Download and play with the models, when using these models, cite the author:

Model without transformed images:
https://drive.google.com/file/d/0B0XmoZu7-fipMzFzb1hzSGJaV3c/view?usp=sharing

Model with transfored images:
https://drive.google.com/file/d/0B0XmoZu7-fipcDdBQ3M4RXRxRFk/view?usp=sharing

Future Work:

A possible future work is to check if other algorithms to see the improvement in classification accuracy.

References:

[1] Aditya Khosla, Nityananda Jayadevaprakash, Bangpeng Yao and Li Fei-Fei. Novel dataset for Fine-Grained Image Categorization. First Workshop on Fine-Grained Visual Categorization (FGVC), IEEE Conference on Computer Vision and Pattern Recognition (CVPR), 2011.
[2] Olga Russakovsky*, Jia Deng*, Hao Su, Jonathan Krause, Sanjeev Satheesh, Sean Ma, Zhiheng Huang, Andrej Karpathy, Aditya Khosla, Michael Bernstein, Alexander C. Berg and Li Fei-Fei. (* = equal contribution) ImageNet Large Scale Visual Recognition Challenge. IJCV, 2015.

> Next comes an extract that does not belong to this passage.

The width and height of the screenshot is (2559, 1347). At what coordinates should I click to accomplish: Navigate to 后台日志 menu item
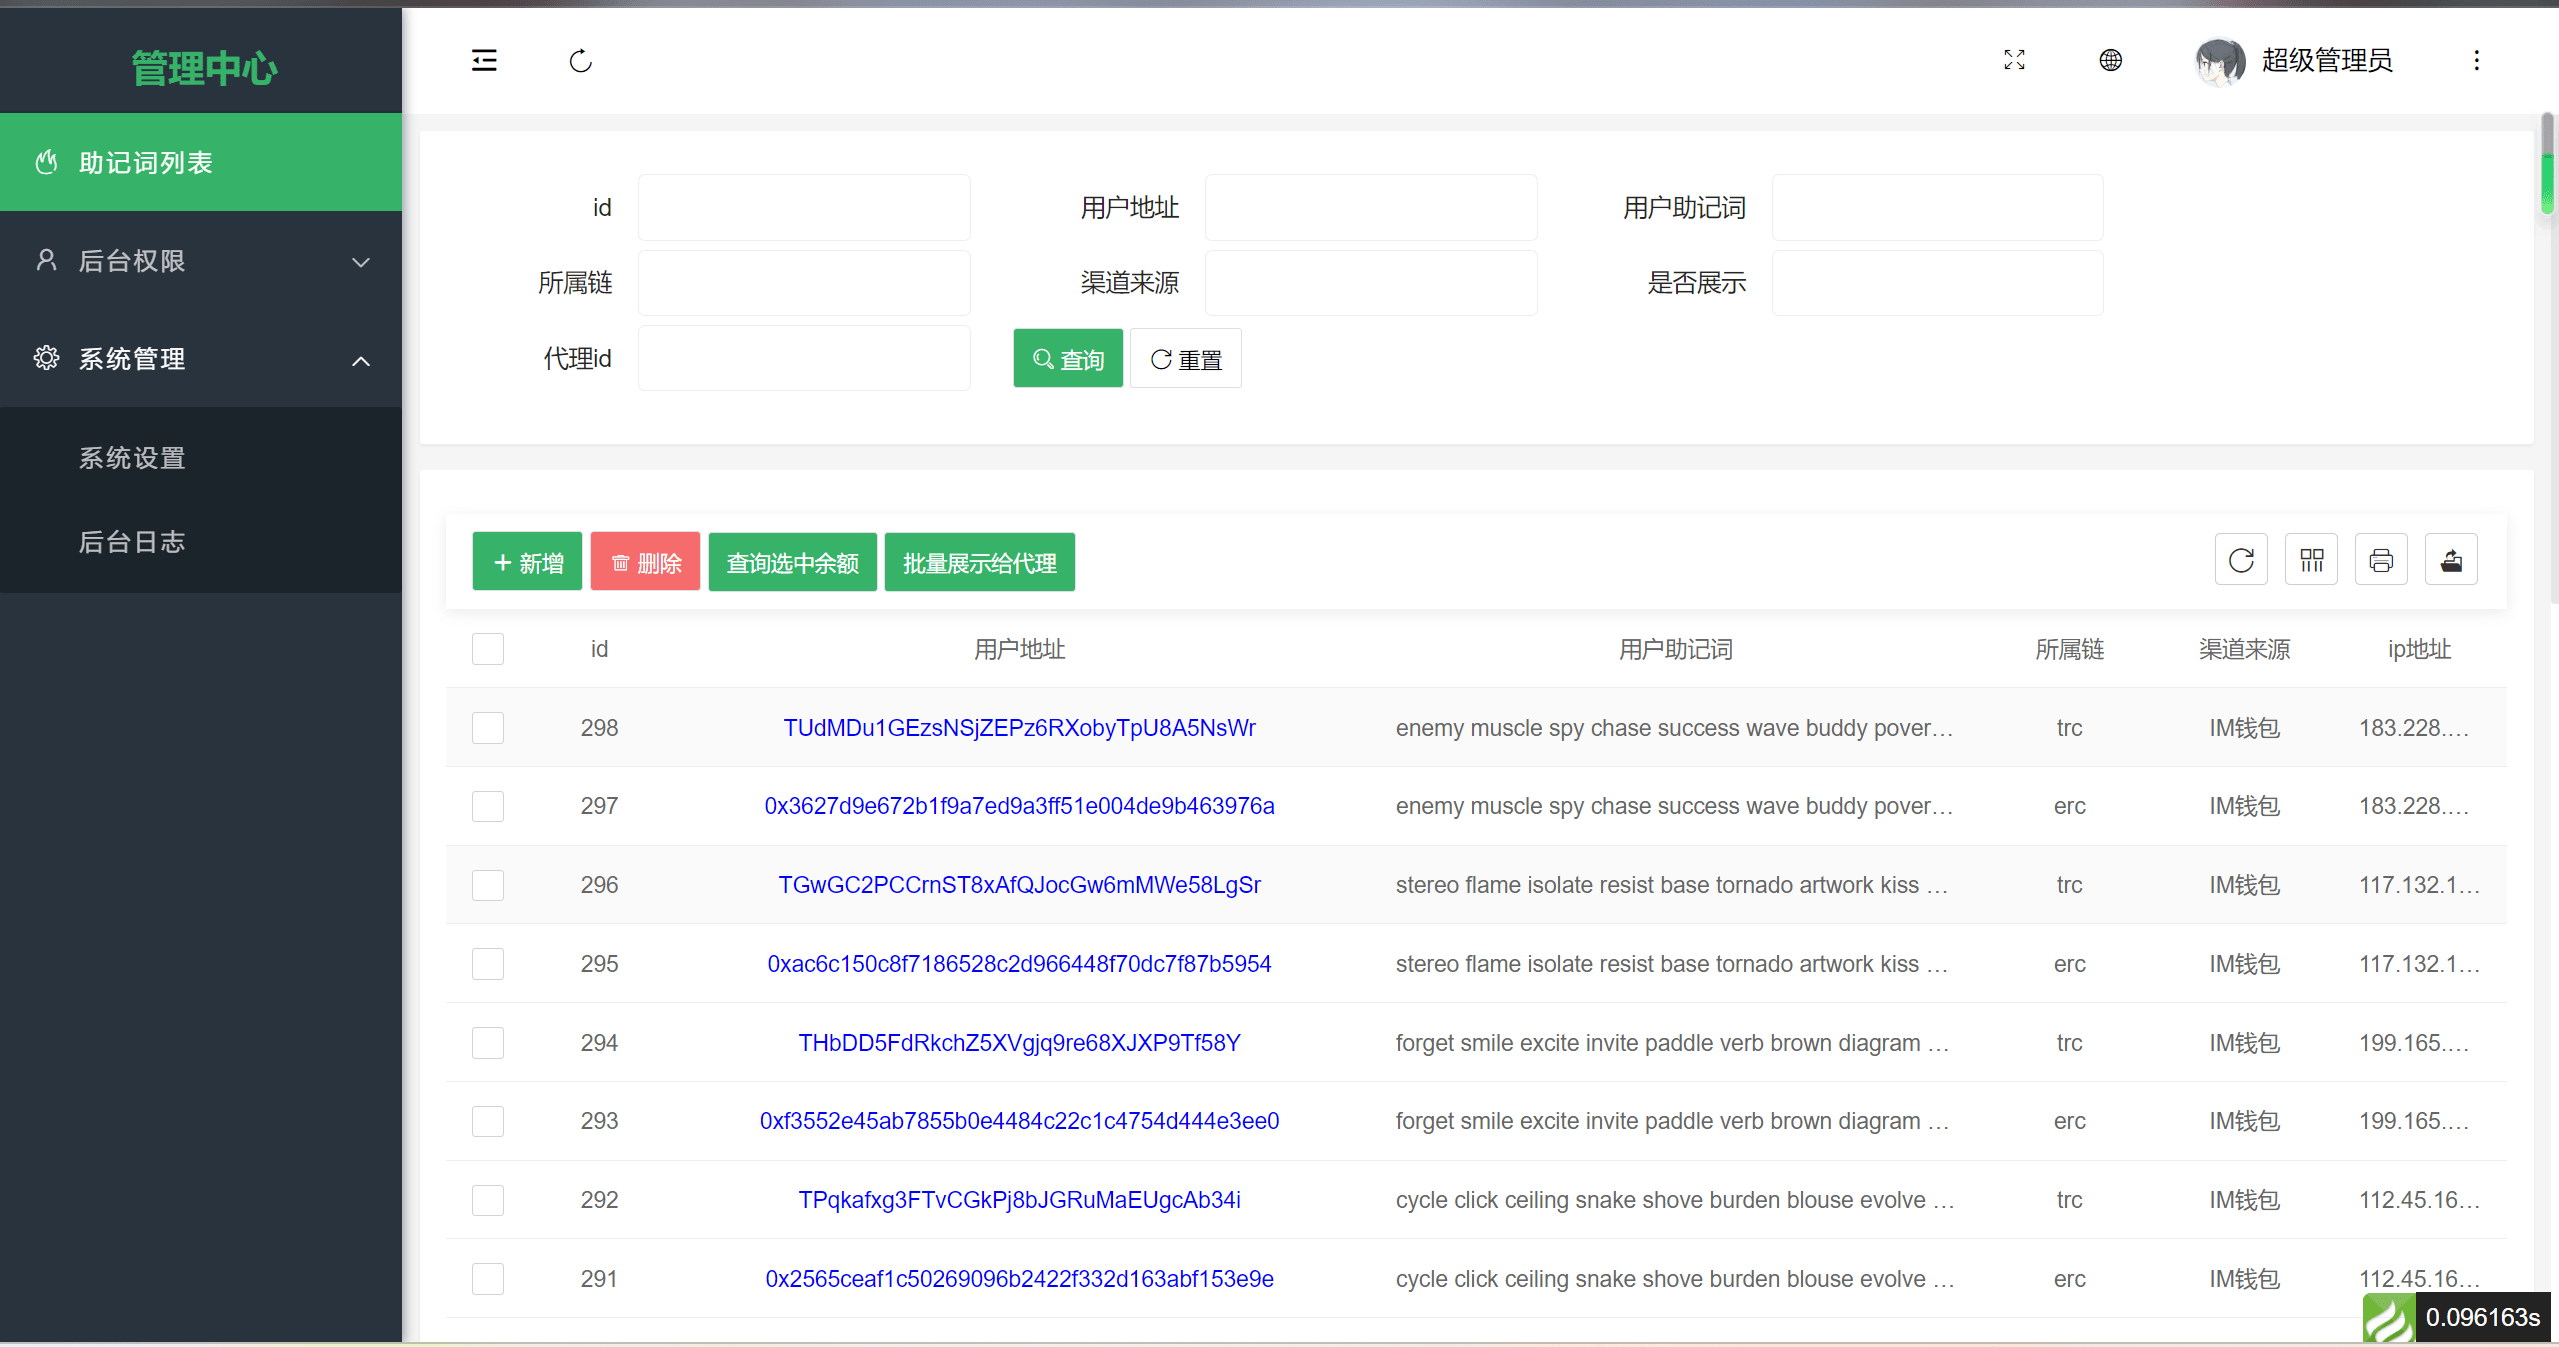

[3] Hsu, David. Using Convolutional Neural Networks to Classify Dog Breeds. Stanford University. http://cs231n.stanford.edu/reports/fcdh_FinalReport.pdf

[4] Convolutional Neural Networks. https://en.wikipedia.org/wiki/Convolutional_neural_network

[5] Deep Learning. https://en.wikipedia.org/wiki/Deep_learning

[6] Krizhevsky, A., Sutskever, I. and Hinton, G. E. ImageNet Classification with Deep Convolutional Neural Networks. NIPS 2012: Neural Information Processing Systems, Lake Tahoe, Nevada.

[7] Nvidia Digits Framework. https://developer.nvidia.com/digits

[8] Caffe Framework. http://caffe.berkeleyvision.org/

[9]  Jason Yosinski, Jeff Clune, Yoshua Bengio, Hod Lipson. How transferable are features in deep neural networks? NIPS 2014: 3320-3328.
[10] I Sutskever, J Martens, GE Dahl, GE Hinton. On the importance of initialization and momentum in deep learning. ICML (3) 28, 1139-1147.